** Source material **

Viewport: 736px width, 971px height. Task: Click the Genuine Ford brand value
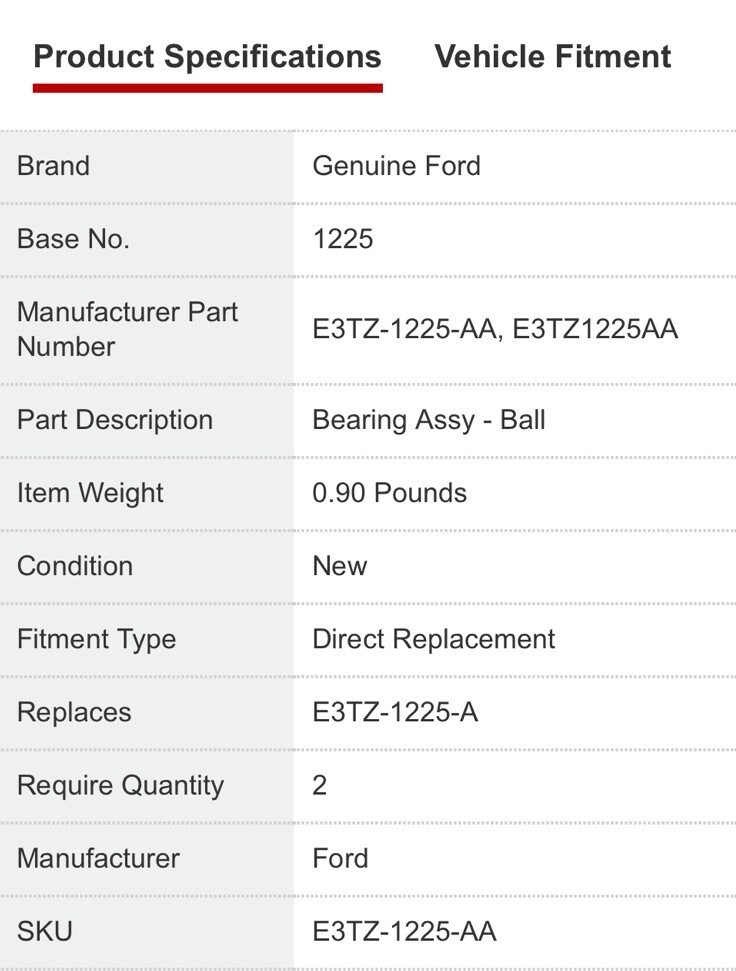[x=396, y=166]
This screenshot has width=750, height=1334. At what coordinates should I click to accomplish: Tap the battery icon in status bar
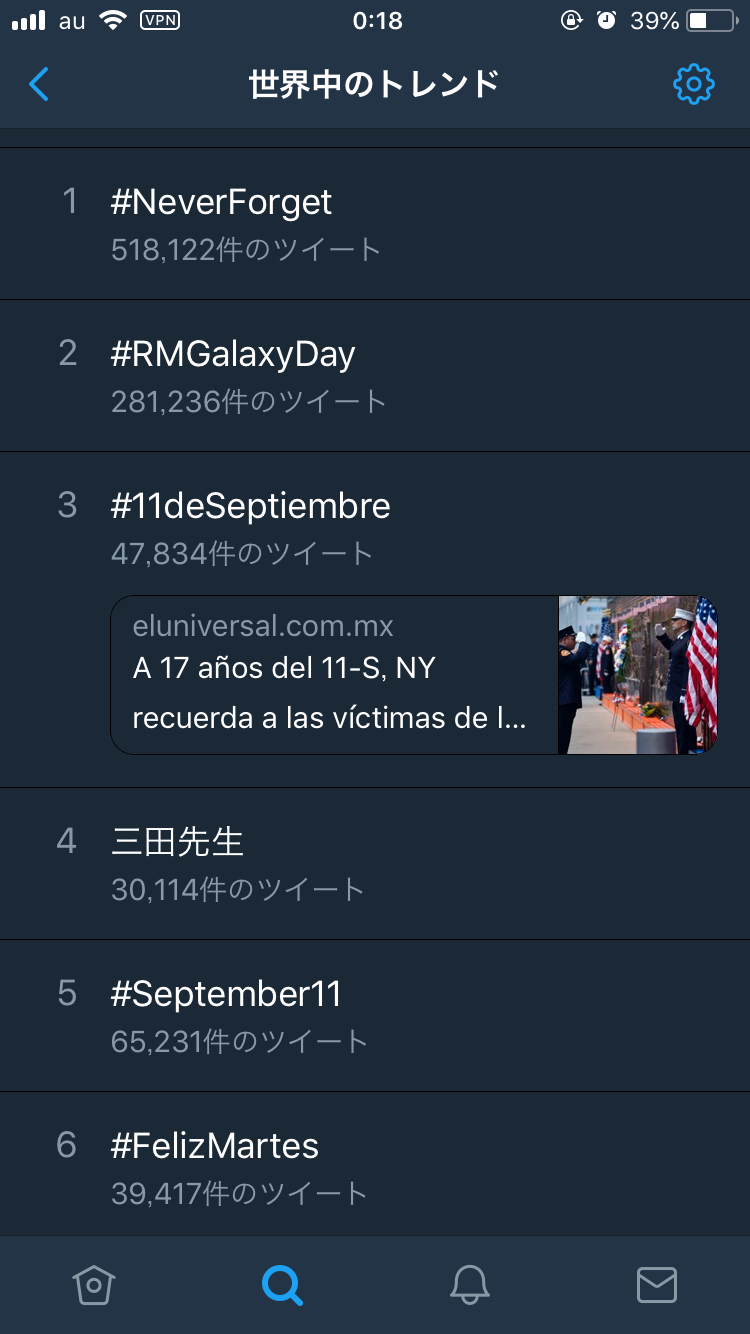point(711,21)
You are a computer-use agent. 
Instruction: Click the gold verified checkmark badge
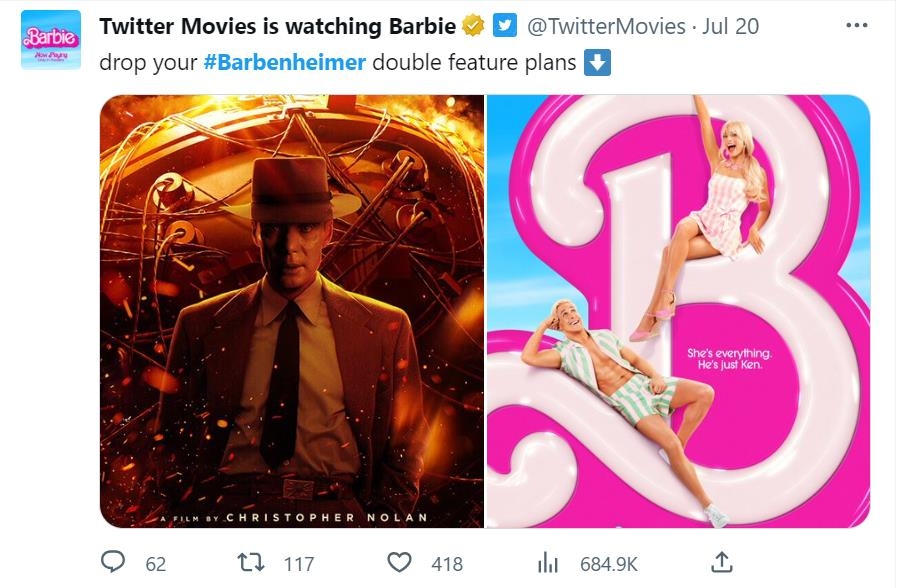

** Problem statement **
Leaving the pictures aside, transcribe exactly the lines from the one containing "You are a computer-use agent." to the final line of the entries above, both ends included.

** Answer section **
You are a computer-use agent. 
Instruction: Click the gold verified checkmark badge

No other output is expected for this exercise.